Ashleigh Dore, the EWT’s Wildlife and Law Project Manager,

On any given day, one can read the news or articles on the state of the environment and the sheer enormity of the threats, challenges, and losses can be overwhelming. For those of us working in conservation, it can be even harder. The species we have dedicated our lives to protect face extinction, and we see the very worst that humans can do to wildlife. I have often been asked how I work in conservation, “isn’t it depressing” people ask? On some days, yes, but others keep our hope alive, and on 10 May 2022, I had a day of hope.

I joined a colleague, Rebo Rachuene from our Birds of Prey Programme, in the field to monitor a grass owl site. Rebo and his colleagues have been monitoring this site for over ten years. We arrived at a farm situated in the Highveld region of Mpumalanga, the area recently the focus of the deadly air case. The short drive from Johannesburg to the farm showed the severity of air pollution in the area, and while the deadly air case was focused on human health and wellbeing, I couldn’t help but wonder about the effect the air pollution was having on wildlife in the area. The farm is a mix of land uses with agriculture, virgin grasslands, and a new coal mine on its border. The threats associated with human activities began to feel overwhelming.

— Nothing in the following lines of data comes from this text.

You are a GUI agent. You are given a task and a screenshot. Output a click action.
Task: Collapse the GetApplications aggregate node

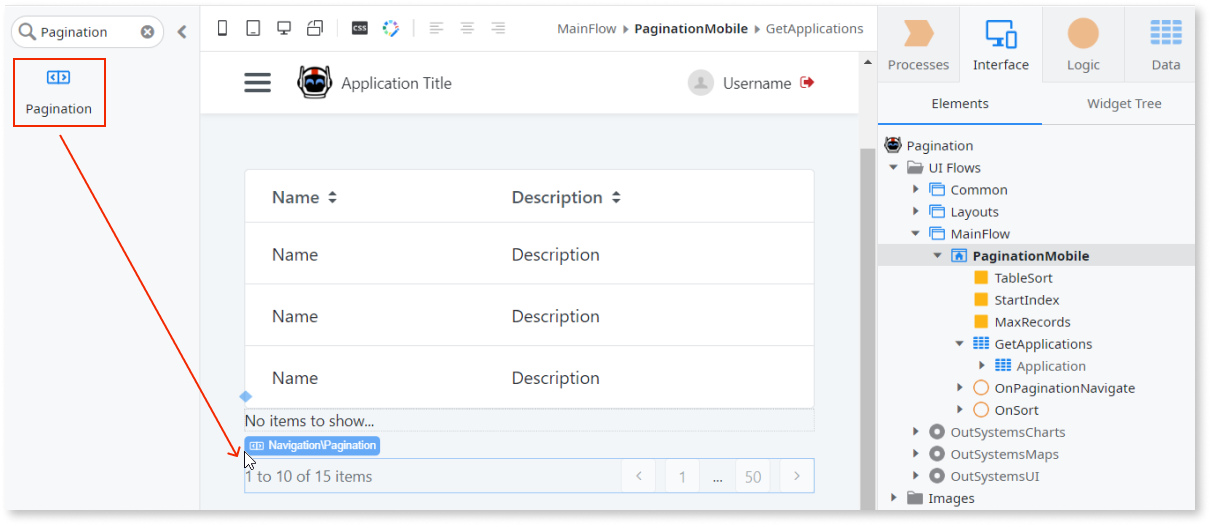pyautogui.click(x=960, y=344)
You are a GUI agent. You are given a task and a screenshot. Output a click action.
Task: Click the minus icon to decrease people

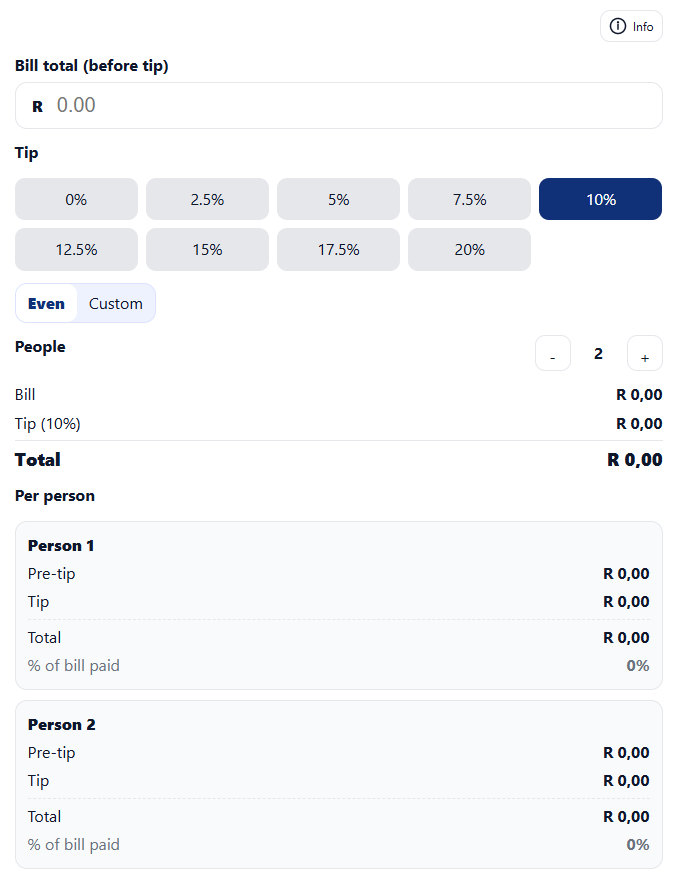pyautogui.click(x=553, y=353)

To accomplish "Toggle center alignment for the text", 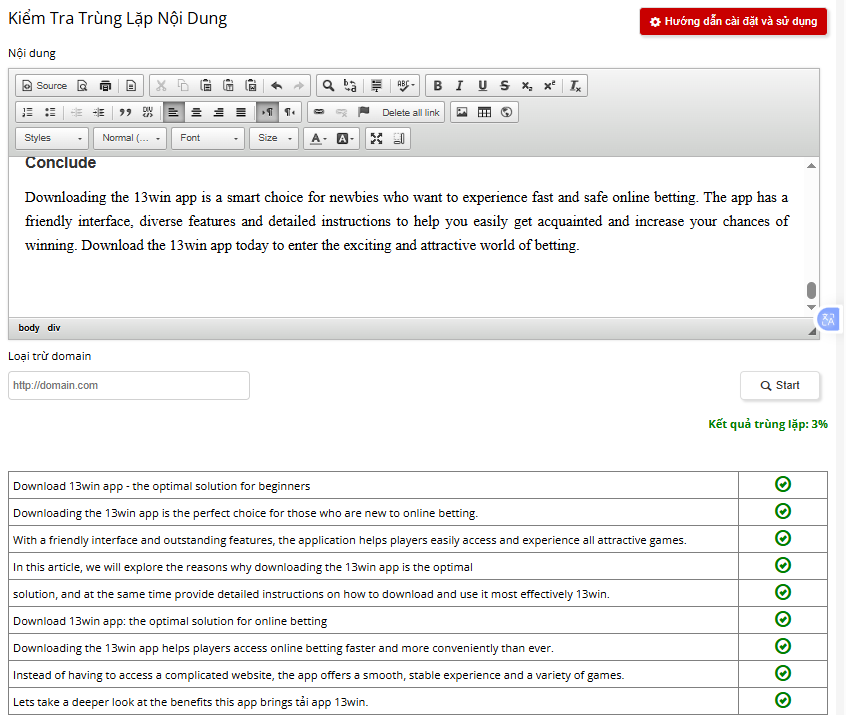I will point(196,112).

Grass Owl nesting site in the Highveld region of Mpumalanga, South Africa. Mixed land-use is common in the area – agricultural plots, natural grasslands, and coal mines are sandwiched in between each other

As we were approaching the nest, two birds took off – each on different sides of the wetland area the nest is in. One was a Marsh Owl, and the other, an adult Grass Owl. We found the Grass Owl nest, and instead of the fledglings we expected, we found eggs. Rebo explained that the previous eggs had probably been predated, and the Grass Owls had then laid more. In addition to natural and expected threats like predation, Grass Owls need to contend with human-related threats such as pollution, the threat of invasive species, disturbance and trampling by livestock, and habitat loss. Despite these ever-increasing threats, this species and so many others in South Africa continue to persevere. On our short walk back to the car, we came across a Brown House Snake, Serval footprints, and a Black Winged Kite – all indicators of a functional ecosystem – a safe space made possible through the incredible work of my colleagues and the conservation efforts of landowners. This is how hope is kept alive and how we can continue to promote conservation in South Africa and chip away and reduce threats from human activities. I walked away from that nest excited for the next 35 days when hopefully, the Grass Owl population will increase by five when the eggs hatch. I walked away with hope, committed to doing what I can to protect this safe space and others like it, and more committed than ever to promoting conservation in South Africa.

Grass Owl flushed from its nest. Once its eggs or chicks have been recorded and we move out, it will return to the nest.